== TEXT EXCERPT ==

The CDC has also updated quarantine guidance for schools that are consistent with these changes.
The CDC said the best approach for people who have COVID-19 and want to be tested again during isolation is to use an antigen test near the end of the five-day isolation period. Those who test positive should continue to isolate until day 10, while those who test negative can stop being isolated but should continue to wear a well-fitting mask around others at home and in public until day 10.
Additional guidance on who should get tested, when to get tested, and the types of tests available is on the CDC’s COVID-19 Test for Current Infection webpage.
In late December, the FDA granted emergency use authorizations for a pair of antiviral medications for the treatment of mild to moderate COVID-19:
Molnupiravir is authorized for the treatment of mild to moderate COVID-19 in adults who have tested positive for SARS-CoV-2 infection, are at high risk for progression to severe COVID-19, and for whom alternative COVID-19 treatment options authorized by the FDA are not accessible or clinically appropriate. It should be taken as soon as possible after diagnosis of COVID-19 and within five days of symptom onset, and is administered via four 200-milligram capsules taken orally every 12 hours for five days, for a total of 40 capsules. It is not recommended for individuals who are pregnant.
Molnupiravir is not authorized for use in patients younger than 18 years, as it may affect bone and cartilage growth. In addition, it is not authorized for the pre-exposure or post-exposure prevention of COVID-19, or for initiation of treatment in patients hospitalized due to COVID-19.
Paxlovid is authorized for the treatment of mild to moderate COVID-19 in adults, as well as in children age 12 years or older who weigh at least 40 kilograms (about 88 pounds), who have tested positive for SARS-CoV-2 and are at high risk for progression to severe COVID-19. Like molnupiravir, it should be taken as soon as possible after diagnosis of COVID-19 and within five days of symptom onset. It is administered as three tablets (two tablets of nirmatrelvir and one tablet of ritonavir) taken together orally twice a day for five days, for a total of 30 tablets.

===
== PROVIDED DATA ==

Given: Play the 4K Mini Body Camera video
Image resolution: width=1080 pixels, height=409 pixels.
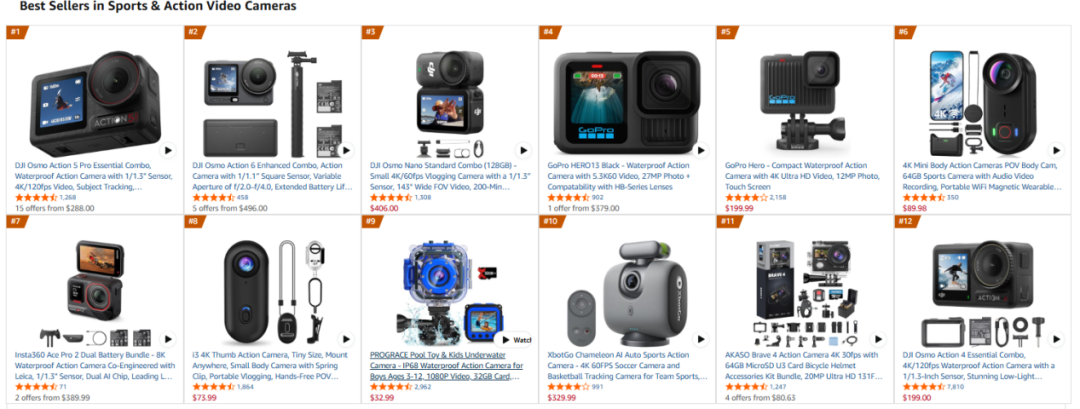Looking at the screenshot, I should pyautogui.click(x=1057, y=149).
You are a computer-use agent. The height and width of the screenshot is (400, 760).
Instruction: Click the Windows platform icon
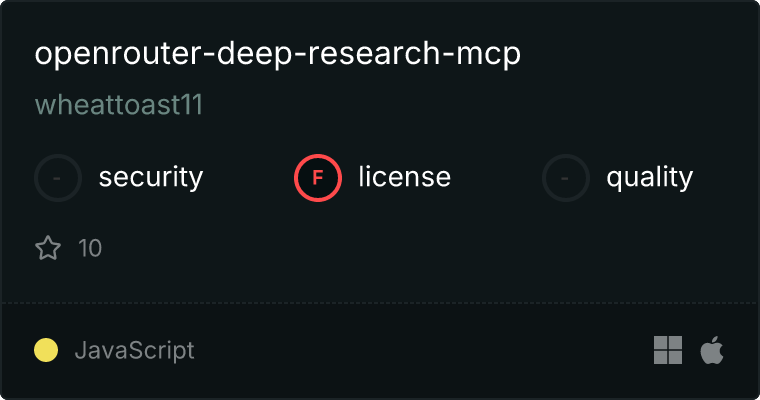(668, 350)
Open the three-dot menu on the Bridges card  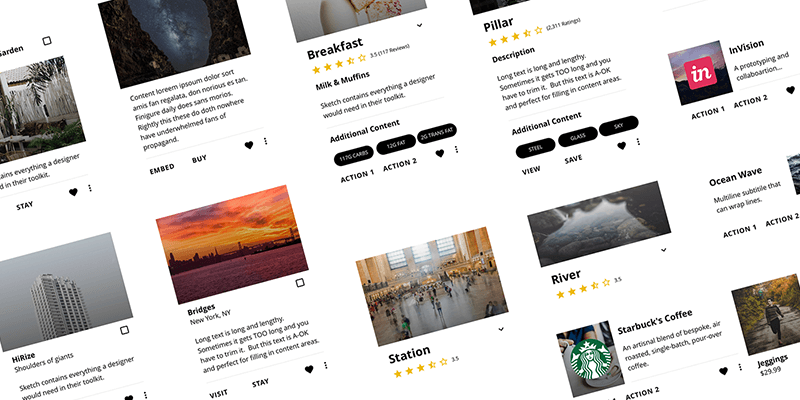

===

◆ **ASSIGNED TASK 1**: Based on the COVID-19 guidance excerpt, say whether each statement agrees with it. Answer yes or no and quote the deciding words. (a) A full course of molnupiravir comes to 40 capsules. (b) Paxlovid is authorized for children age 10 and older. (c) People who test negative near the end of isolation may stop wearing a mask right away.
◆ **ASSIGNED TASK 2**: Summarize the COVID-19 guidance excerpt in two sentences.
◆ **ASSIGNED TASK 3**: Pick up the COVID-19 guidance excerpt after its last sentence and continue it.
The rows were taken from a different source than the text.

◆ **YOUR RESPONSE 1**:
(a) Yes: "for a total of 40 capsules."
(b) No: "children age 12 years or older who weigh at least 40 kilograms (about 88 pounds)."
(c) No: "should continue to wear a well-fitting mask around others at home and in public until day 10."

◆ **YOUR RESPONSE 2**: The CDC advises people with COVID-19 who want to retest during isolation to use an antigen test near the end of the five-day period, isolating until day 10 if positive or masking until day 10 if negative. In late December, the FDA granted emergency use authorizations for two oral antivirals, molnupiravir for high-risk adults and Paxlovid for high-risk adults and children 12 or older weighing at least 40 kilograms, both to be taken within five days of symptom onset.

◆ **YOUR RESPONSE 3**:
Paxlovid is not authorized for the pre-exposure or post-exposure prevention of COVID-19, or for initiation of treatment in those who require hospitalization due to severe COVID-19. In addition, Paxlovid is not authorized for use for longer than five consecutive days. There are numerous drug interactions that may alter the dosing or use of this antiviral.
The federal government has purchased about 3 million courses of molnupiravir and 20 million courses of Paxlovid. Production of both medications is expected to increase rapidly in the next few months, with the White House expecting 4 million courses of Paxlovid to be available by the end of January, and up to 10 million courses to be available by June. Both oral antivirals will be distributed by the federal government to individual states and jurisdictions for allocation to health care facilities and pharmacies; availability and access will vary.
Additional information on these and other treatment options is available on the Academy’s COVID-19: Clinical Resources & Patient Education webpage.
Since the start of the COVID-19 pandemic, the Academy has routinely provided information on vaccines for children and adolescents when available, along with resources from the CDC and other agencies to assist AAFP members in preparing to administer the COVID-19 vaccines.
Staff and medical experts at the Academy have also continued to update resources and content on AAFP.org and familydoctor.org to keep members apprised of the latest information. The Academy’s COVID-19 and COVID-19 Vaccine webpages have the latest data on the pandemic and the vaccines used to fight COVID-19, along with information on recent and upcoming FDA and ACIP meetings, educational materials, AAFP advocacy and more.